I'd prefer the least dicking around if possible.
Mufue technology on alibaba Roget is the contact for the strips
 

VegasWinner

Well-Known Member
The Samsung strips are too long. Great efficacy. Just a bit longer than what I've got room for. And I don't really want to be putting them up the walls.

I've just found Cutter has some EB strips. Just need to figure out which driver and how many strips to run.

I could do a cob again. It'll be easier this time round. Since I've already cut my teeth on the previous build.
Get the flexible ones you can cut them every 4"
 

Nugachino

Well-Known Member
Okay.
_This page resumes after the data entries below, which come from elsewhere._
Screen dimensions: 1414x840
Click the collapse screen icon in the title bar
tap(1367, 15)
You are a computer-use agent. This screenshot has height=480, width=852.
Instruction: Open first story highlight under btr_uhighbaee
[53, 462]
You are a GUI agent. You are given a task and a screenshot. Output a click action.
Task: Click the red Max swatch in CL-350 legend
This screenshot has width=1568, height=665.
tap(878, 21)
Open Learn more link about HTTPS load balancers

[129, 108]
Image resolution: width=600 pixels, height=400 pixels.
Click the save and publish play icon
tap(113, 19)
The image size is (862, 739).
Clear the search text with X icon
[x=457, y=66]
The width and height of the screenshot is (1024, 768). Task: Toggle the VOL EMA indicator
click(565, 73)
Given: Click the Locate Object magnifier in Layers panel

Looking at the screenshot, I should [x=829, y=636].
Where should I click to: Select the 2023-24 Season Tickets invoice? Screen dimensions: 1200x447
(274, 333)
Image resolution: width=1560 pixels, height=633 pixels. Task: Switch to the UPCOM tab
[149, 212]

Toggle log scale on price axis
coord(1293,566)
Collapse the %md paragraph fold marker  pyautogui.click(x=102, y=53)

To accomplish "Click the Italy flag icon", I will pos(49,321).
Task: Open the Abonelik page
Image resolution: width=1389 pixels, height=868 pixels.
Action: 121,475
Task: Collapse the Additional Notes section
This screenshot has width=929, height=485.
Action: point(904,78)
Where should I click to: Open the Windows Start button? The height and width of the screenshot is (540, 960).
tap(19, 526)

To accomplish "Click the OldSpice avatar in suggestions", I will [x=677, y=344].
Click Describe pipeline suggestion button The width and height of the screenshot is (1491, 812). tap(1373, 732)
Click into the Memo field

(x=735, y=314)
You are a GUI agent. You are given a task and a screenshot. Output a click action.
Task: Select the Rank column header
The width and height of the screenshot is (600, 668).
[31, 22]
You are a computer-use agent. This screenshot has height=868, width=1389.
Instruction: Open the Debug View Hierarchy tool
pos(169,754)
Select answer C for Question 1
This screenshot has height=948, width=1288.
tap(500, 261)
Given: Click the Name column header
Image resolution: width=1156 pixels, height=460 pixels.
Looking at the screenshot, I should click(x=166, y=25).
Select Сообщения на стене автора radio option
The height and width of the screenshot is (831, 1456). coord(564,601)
So if I went the EB route. How many strips would I need to effectively cover that area. At either the 700mA current. Or whatever is most optimal?
 

VegasWinner

Well-Known Member
With the flexible samsung strips you can set up series parallel design to drive diodes around 150 to160mA preferred capacity for highest luminosity.
 

canadian1969

Well-Known Member
Okay. So if I went the EB route. How many strips would I need to effectively cover that area. At either the 700mA current. Or whatever is most optimal?
Thats the thing, read the spec sheet, many diff currents and efficiencies. 700 is most common as highlighted in the spec sheet. So how many watts do you want to put in a single square foot of space ;-P
 

Nugachino

Well-Known Member
Numbers were never my forte. I get lost looking at things like data sheets with all that. I'm surprised I even managed to put my cobs together without frying them.